Na avaliação do BC, há uma aposta "unidirecional" no mercado de câmbio - investidores insitucionais, "hedge funds" e investidores nacionais acreditam apenas na valorização do real. Como os fundamentos econômicos do país são muito positivos e não há previsão de turbulência no horizonte, essa é uma aposta lógica, por isso, o BC está agindo para preparar o mercado para possíveis mudanças súbitas de humor. É uma forma de evitar o que aconteceu no início de 1999, quando a maxidesvalorização abrupta do real quebrou algumas instituições financeiras.

O presidente Lula, segundo assessores, não está preocupado com a apreciação do real frente ao dólar. A moeda americana, disse o presidente numa reunião, perdeu o valor em todo o mundo graças ao megadéficit dos Estados Unidos em conta corrente. Além disso, o bom momento vivido pela economia brasileira está atraindo uma enxurrada de dólares ao país, em forma de investimentos e de superávit na balança comercial, derrubando a cotação da moeda americana. "O presidente está menos preocupado com o câmbio do que o ministro Guido Mantega", brinca um auxiliar de Lula.
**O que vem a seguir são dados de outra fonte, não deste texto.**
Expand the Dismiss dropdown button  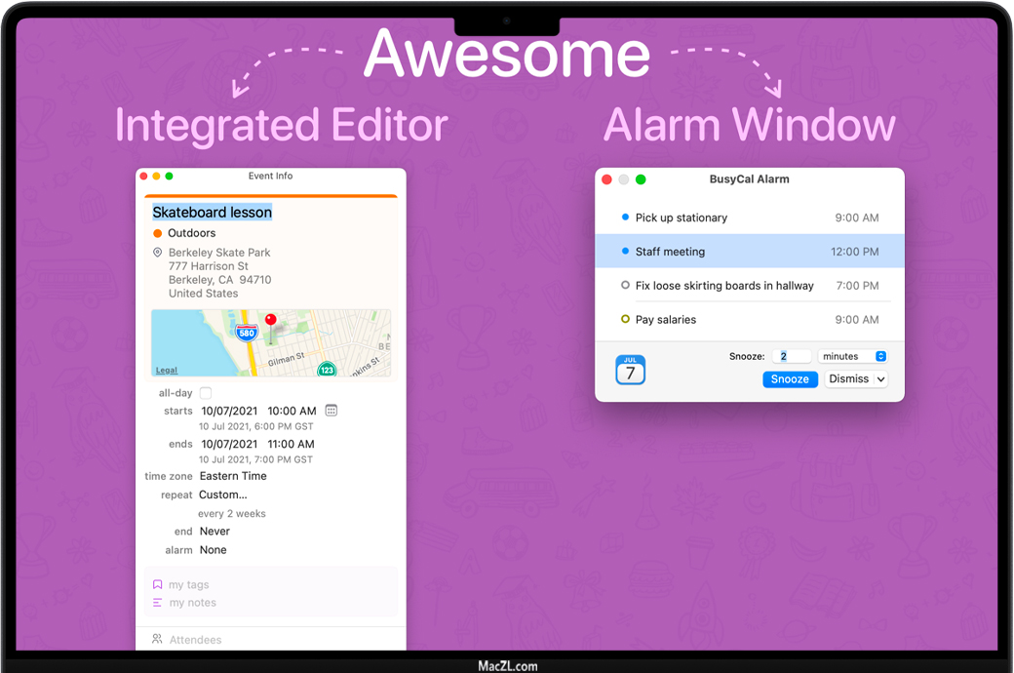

Nos últimos tempos, Lula tem conversado muito com seus auxiliares sobre economia. No governo, seus principais interlocutores são o presidente do Banco Central, Henrique Meirelles, e os ministros Guido Mantega e Dilma Rousseff (Casa Civil), além do presidente do BNDES, Luciano Coutinho.

Lula voltou a conversar também com economistas de fora do governo. Entre eles, os principais são o ex-ministro Antonio Palocci, hoje deputado pelo PT de São Paulo, o economista Luiz Gonzaga Beluzzo, da Unicamp, e o senador Aloísio Mercadante (PT-SP), que voltou a freqüentar o Palácio do Planalto.
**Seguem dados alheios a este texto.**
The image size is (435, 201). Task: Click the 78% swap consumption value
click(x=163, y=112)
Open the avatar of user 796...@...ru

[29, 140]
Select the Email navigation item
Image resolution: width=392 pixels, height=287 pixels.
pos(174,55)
Para o diretor da NGO Corretora de Câmbio, Sidnei Nehme, a mudança pode ser um instrumento normativo para colocar uma ponta de risco para o especulador baseado no elemento surpresa. Segundo ele, a redução já definida, "não foi pouca coisa" e já teve alguma influência no quadro atual. "Hoje foi um dia de euforia, mas o câmbio ficou estável. Talvez os investidores tenham parado um pouco para pensar", pondera o executivo.

Dessa forma, explica Nehme, o Banco Central pode ter percebido que tem um trunfo e que pode ser ainda mais duro. "O Brasil não tem uma estratégia operacional eficaz, só para períodos de crise. Agora, o BC descobriu que normativamente tem um instrumento muito ágil e que pode afetar tanto o mercado físico quanto a BM&F", avalia. Além disso, criaria uma sinalização de risco que o especulador não tinha. "De uma penada no fim da tarde o BC pode mudar a regra do jogo".

O gerente de câmbio do Banco Prosper, Jorge Knauer, concorda que os bancos já haviam reduzido a posição. "Nos pregões que antecederam a medida, o dólar subiu de um patamar próximo a R$ 1,90 para cerca de R$ 1,95. Mas quem estava vendido em dólar no mês de maio teve um ganho de 5,5% e seria justificável e prudente que fizessem uma redução para realizar lucro", explica.